:: Data for this exercise ::
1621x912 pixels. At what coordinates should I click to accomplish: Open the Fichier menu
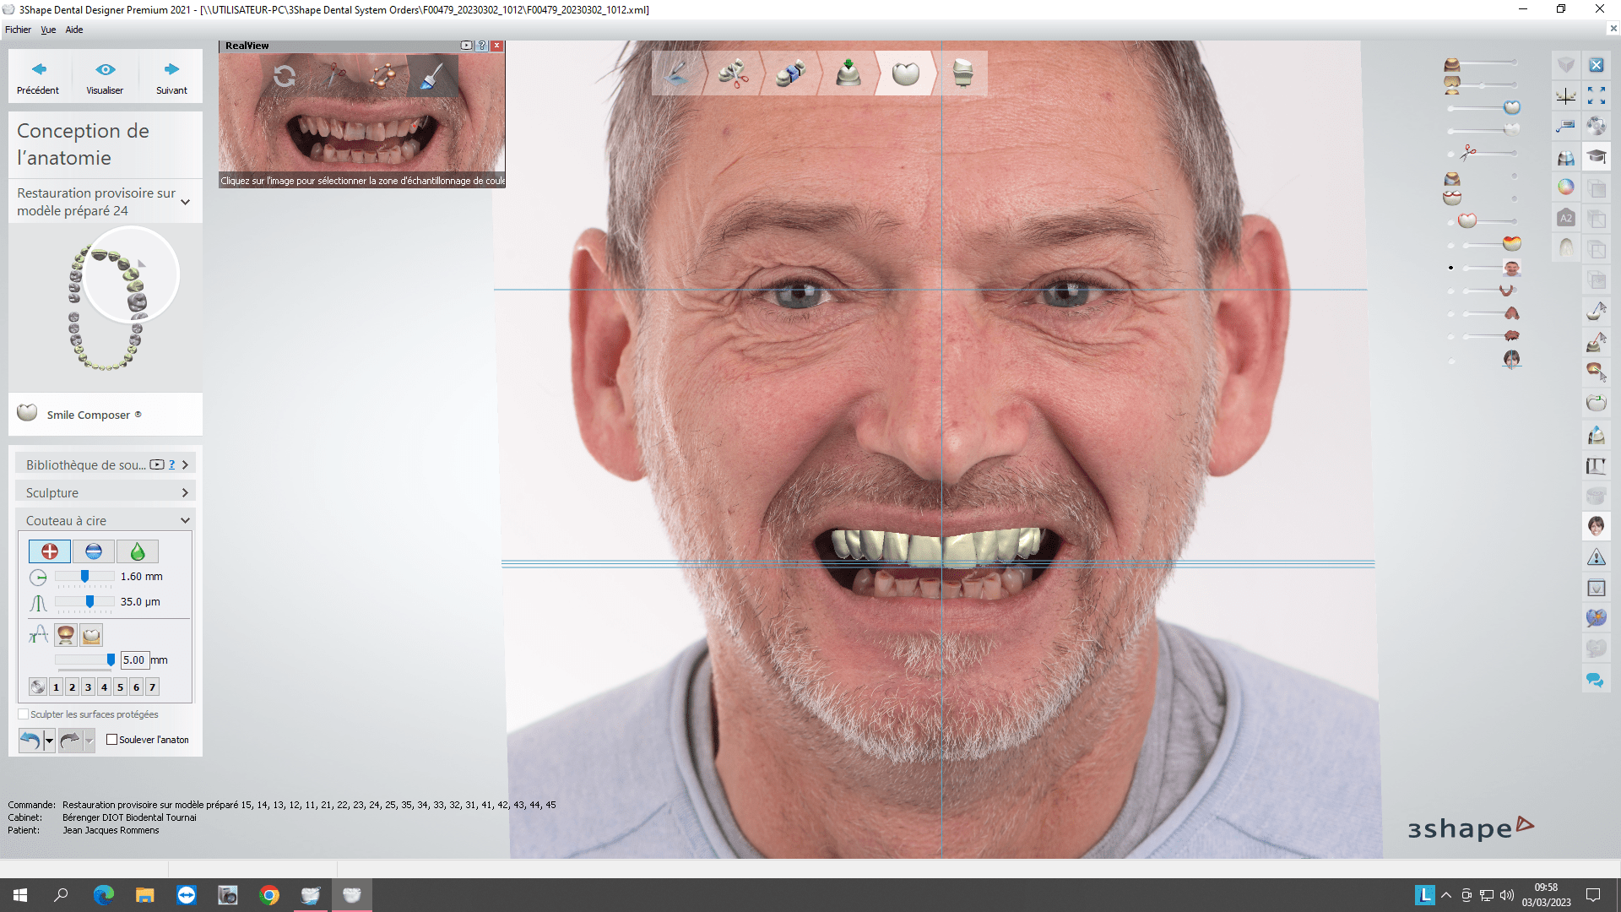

--

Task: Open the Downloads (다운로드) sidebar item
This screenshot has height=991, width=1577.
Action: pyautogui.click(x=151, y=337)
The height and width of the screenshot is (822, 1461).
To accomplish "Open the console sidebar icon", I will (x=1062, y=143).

:: Task directions ::
If a line in the entries above contains the word "sidebar", copy it.

:: Answer to this problem ::
Task: Open the Downloads (다운로드) sidebar item
To accomplish "Open the console sidebar icon", I will (x=1062, y=143).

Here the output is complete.